*Task requirements*.
Everything from the line containing "Click the Import Relatives group icon" through the last line of the entries needs to be repeated exactly. Pictures must be left out.

*Source information*.
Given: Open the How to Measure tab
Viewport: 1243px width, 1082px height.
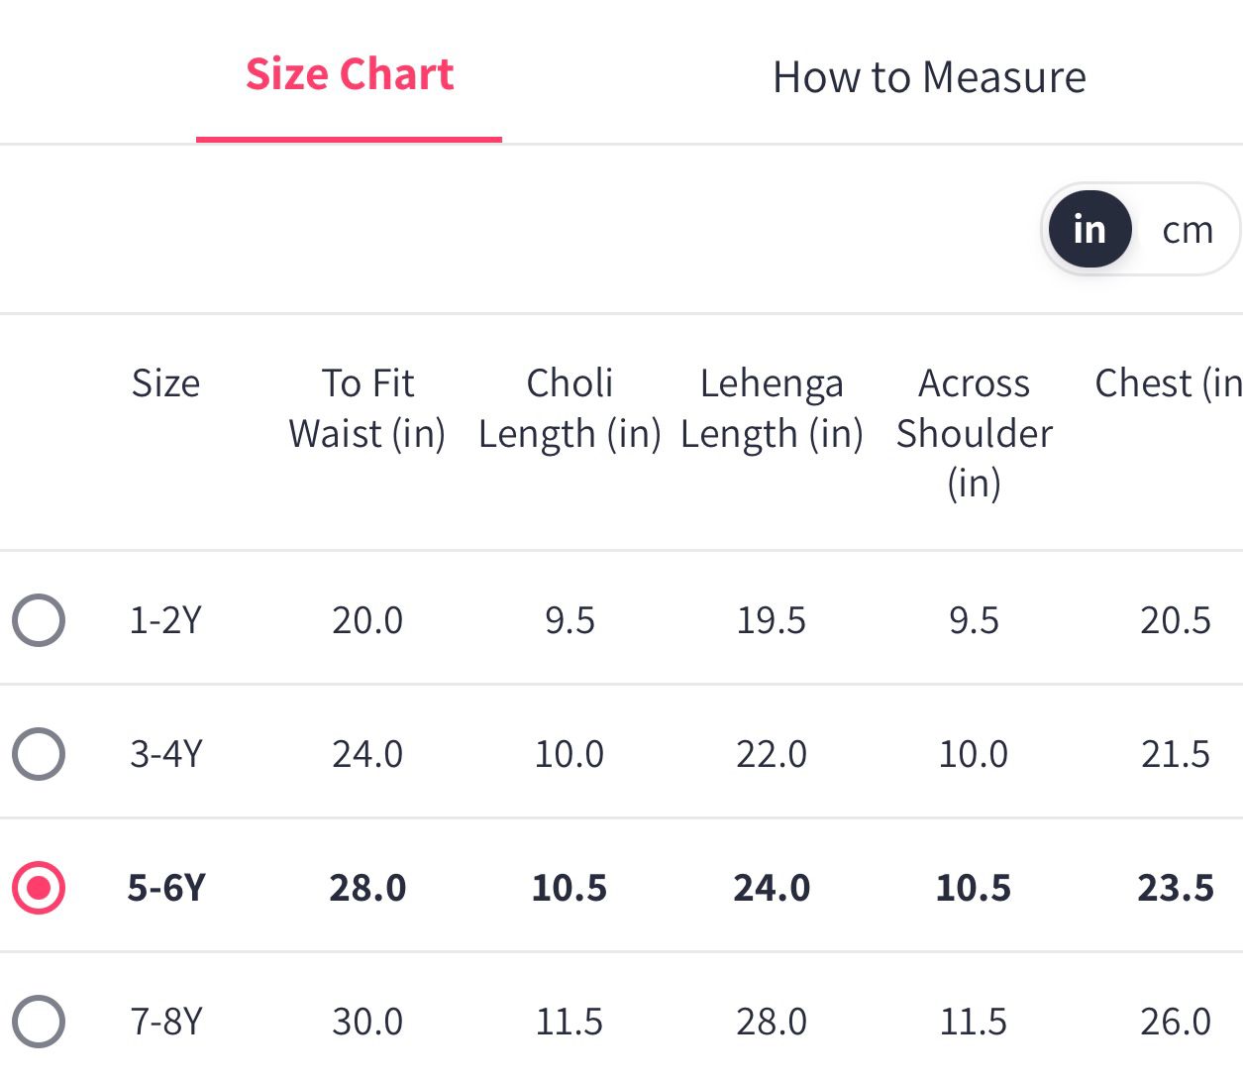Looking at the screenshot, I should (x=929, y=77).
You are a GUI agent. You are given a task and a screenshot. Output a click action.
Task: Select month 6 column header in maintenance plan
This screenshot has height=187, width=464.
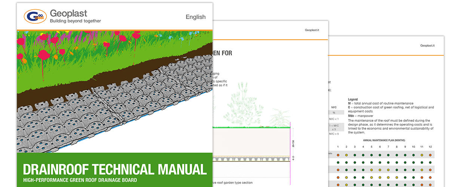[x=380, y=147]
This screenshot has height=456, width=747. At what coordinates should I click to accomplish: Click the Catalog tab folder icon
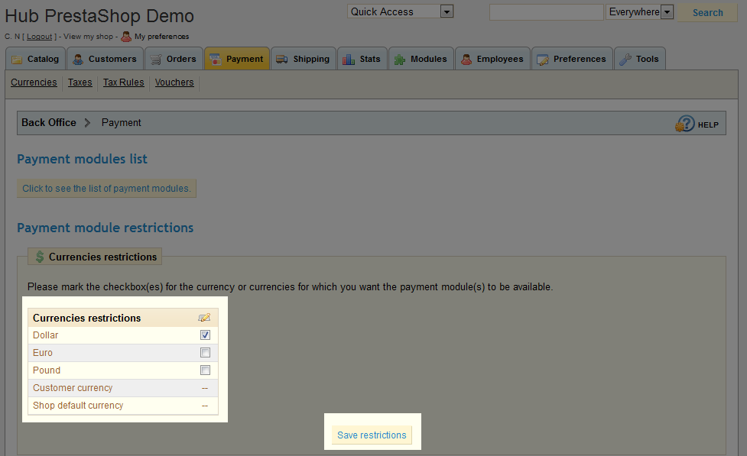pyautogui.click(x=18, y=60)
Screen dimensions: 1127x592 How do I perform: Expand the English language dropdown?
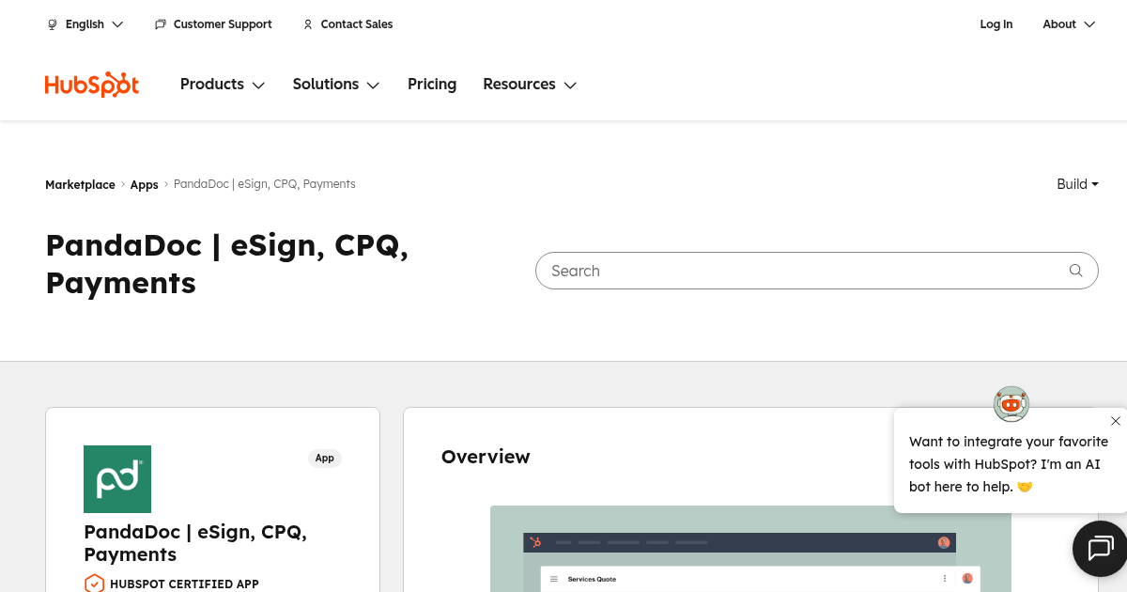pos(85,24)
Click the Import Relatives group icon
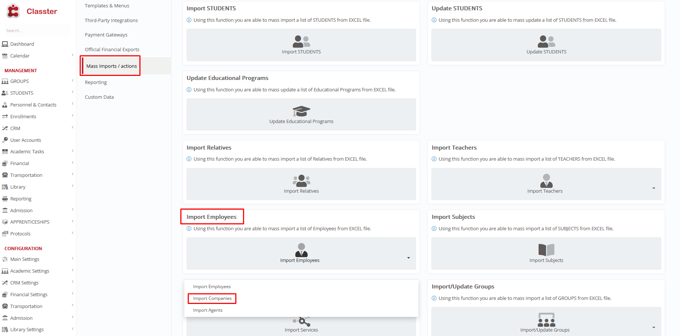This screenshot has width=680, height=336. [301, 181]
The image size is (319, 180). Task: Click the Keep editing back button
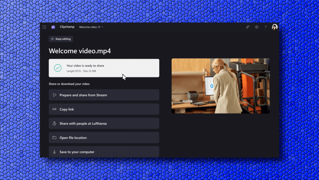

*Task output*.
Click the Import Relatives group icon
This screenshot has width=680, height=336. [301, 181]
The image size is (319, 180). Task: Click the Keep editing back button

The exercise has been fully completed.